Taiwan is scouting for presidential timber. Last year Chiang Ching-kuo was reelected to his second six-year term as president. But the 75-year-old leader is not in good health. He is unlikely to run for a third term in 1990.

Finding a suitable presidential candidate is no easy task. Tensions are growing between older members of the ruling Nationalist Party (KMT), who fled Communist-controlled mainland China in 1949, and the younger technocrats (of both Chinese and Taiwanese backgrounds), many of whom are returning to Taiwan after having earned their PhDs at foreign universities.

One faction accuses the other of being ``too young, too soft on communism, corrupted by foreign ideas,'' while that group responds that the first is ``too old, too inflexible, unrealistic about Taiwan's future.''

Because of attrition, the older party members are steadily being replaced by their younger counterparts. President Chiang is encouraging the younger leaders to become actively involved in politics.

Presidential candidates must first have the support of the KMT in order to be considered for election by the National Assembly. (Two opposition parties are allowed to participate in elections. Their influence is minimal.)

Gaining the approval of the KMT is a two-step process. First, a suitable candidate must be selected by key power figures. Then he (there are no women in contention for a top spot) will be officially nominated by the party's standing committee.

At present, there is no clear successor. Possible candidates include Lee Deng Hui, the vice-president. Mr. Lee is a native Taiwanese, and his high position is indicative of the improved relations between the local Taiwanese and those who fled mainland China.

If Chiang were unable to complete his term, Lee would become president. Lee is well-liked in government circles, but he does not have a political power base, Western observers here say.

These observers venture that should Lee become president, the premier would become the real leader of the country. They say that although relations between native Taiwanese and mainlanders have improved a great deal in the past 10 years, the KMT is not yet ready for a native Taiwanese as president.

Such a shift in power, from the president's office to the premier's, would not be unusual in a culture where leadership power is traditionally associated with a person, not an office.

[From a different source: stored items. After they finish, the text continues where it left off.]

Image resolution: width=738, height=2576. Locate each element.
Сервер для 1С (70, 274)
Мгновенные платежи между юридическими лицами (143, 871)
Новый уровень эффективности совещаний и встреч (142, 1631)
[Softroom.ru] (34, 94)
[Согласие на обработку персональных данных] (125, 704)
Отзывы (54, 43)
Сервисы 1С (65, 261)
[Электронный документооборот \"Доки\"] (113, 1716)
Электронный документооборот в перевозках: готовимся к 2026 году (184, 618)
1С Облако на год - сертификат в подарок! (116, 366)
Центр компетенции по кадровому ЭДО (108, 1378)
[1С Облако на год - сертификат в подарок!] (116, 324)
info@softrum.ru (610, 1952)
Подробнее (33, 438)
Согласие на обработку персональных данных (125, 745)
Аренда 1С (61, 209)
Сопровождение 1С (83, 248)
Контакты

The present premier, Yu Kuo-hwa, is not considered to be presidential material. Mr. Yu has presided over a series of domestic calamities, including a coal mining disaster and the collapse of key financial institutions. He was also premier when the Taiwanese-American writer Henry Liu was murdered in San Francisco last year, and has been criticized for not knowing that some key government officials may have been involved.

Government-controlled newspapers have reported that a new premier may be appointed this spring, indicating that Yu is on the way out of the political arena.

A less possible successor could be President Chiang's son, Chiang Hsiao-wo, who is head of a government radio station. Some feel that Chiang Hsiao-wo, on the merits of his family name, could add a note of stability when the time for change comes.

But the younger Chiang's flamboyant life style aggravates older, conservative party members. There would be strenuous opposition to his candidacy. Moreover, opposition sources claim that the orders to kill Henry Liu may have come from the younger Chiang.

Chang Hsiao-yen, the well-liked and ambitious director of the North American affairs branch of the Foreign Ministry, bears a striking resemblance to his purported father, President Chiang. There have been no official statements to verify a familial relationship, nor have there been overt gestures on Chiang's part to groom Chang for higher leadership positions.